Bunun üzerine Evans, Johnston'ın çocuk sahibi olmasını engelleyerek insan haklarını ihlal ettiği gerekçesiyle Avrupa İnsan Hakları Mahkemesi'ne başvurdu. Mahkeme'nin yedi yargıcı ise Evans'ın durumunu anlayışla karşıladıklarını belirtmekle beraber, "bir tarafın rıza göstermemesi" halinin "bir aile yaşamı kurma hakkı"ndan üstün olduğuna hükmetti.Mahkeme ayrıca, embriyoların da tek başlarına yaşam hakkı bulunmadığını bildirdi. Bununla beraber mahkeme daha önce İngiliz mahkemelerince alınan embriyoların derhal yokedilmesi yolundaki bir kararın yürürlüğünün durdurulması halinin devamını talep etti. Böylece Evans AİHM içinde temyiz yolu kullanırken, embriyoların yokedilmemiş olması hedefleniyor. Howard Johnston mahkemenin kararını "sağduyunun üstün gelmesi" olarak ifade etti ve kendisinin de "ne zaman çocuk sahibi olup olmayacağına karar verme hakkı" bulunduğunu söyledi.

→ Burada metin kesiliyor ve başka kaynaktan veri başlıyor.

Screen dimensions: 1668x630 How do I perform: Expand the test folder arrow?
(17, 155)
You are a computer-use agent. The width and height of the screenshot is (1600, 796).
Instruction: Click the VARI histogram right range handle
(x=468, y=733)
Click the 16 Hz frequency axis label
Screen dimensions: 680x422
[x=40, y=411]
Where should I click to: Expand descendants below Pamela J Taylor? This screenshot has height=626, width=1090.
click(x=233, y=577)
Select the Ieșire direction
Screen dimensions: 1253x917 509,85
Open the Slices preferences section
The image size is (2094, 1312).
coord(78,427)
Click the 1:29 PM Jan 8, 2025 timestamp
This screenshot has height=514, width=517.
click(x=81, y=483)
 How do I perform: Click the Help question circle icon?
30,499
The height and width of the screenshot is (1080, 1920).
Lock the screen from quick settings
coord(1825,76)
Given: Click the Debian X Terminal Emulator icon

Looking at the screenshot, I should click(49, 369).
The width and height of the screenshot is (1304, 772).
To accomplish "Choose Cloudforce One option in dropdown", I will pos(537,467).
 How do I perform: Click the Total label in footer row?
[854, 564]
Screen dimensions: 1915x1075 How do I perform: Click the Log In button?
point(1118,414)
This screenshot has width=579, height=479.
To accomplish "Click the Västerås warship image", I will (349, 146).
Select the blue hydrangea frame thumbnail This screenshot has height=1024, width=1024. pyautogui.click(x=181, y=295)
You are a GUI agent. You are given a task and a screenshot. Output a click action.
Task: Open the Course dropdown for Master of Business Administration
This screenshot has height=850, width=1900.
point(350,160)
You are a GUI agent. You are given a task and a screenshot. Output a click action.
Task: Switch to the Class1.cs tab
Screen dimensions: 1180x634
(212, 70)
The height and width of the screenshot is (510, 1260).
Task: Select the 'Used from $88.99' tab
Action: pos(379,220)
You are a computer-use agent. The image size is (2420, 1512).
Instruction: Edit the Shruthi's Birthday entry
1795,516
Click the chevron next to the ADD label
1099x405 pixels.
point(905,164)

İngiliz yasaları bu gibi uygulamaların her aşamasında her iki tarafın da rıza göstermesini gerektiriyor. Evans ise başta bu uygulamaya katılan Johnston'ın sonradan vazgeçmesinin adil olmadığını savunuyordu. Embriyolar 2006 Ekim ayına dek donmuş halde tutulmaya devam edilecek. Ancak bu tarihte, İngiliz yasalarının öngördüğü azami beş yıl muhafaza süresi dolmuş olacak.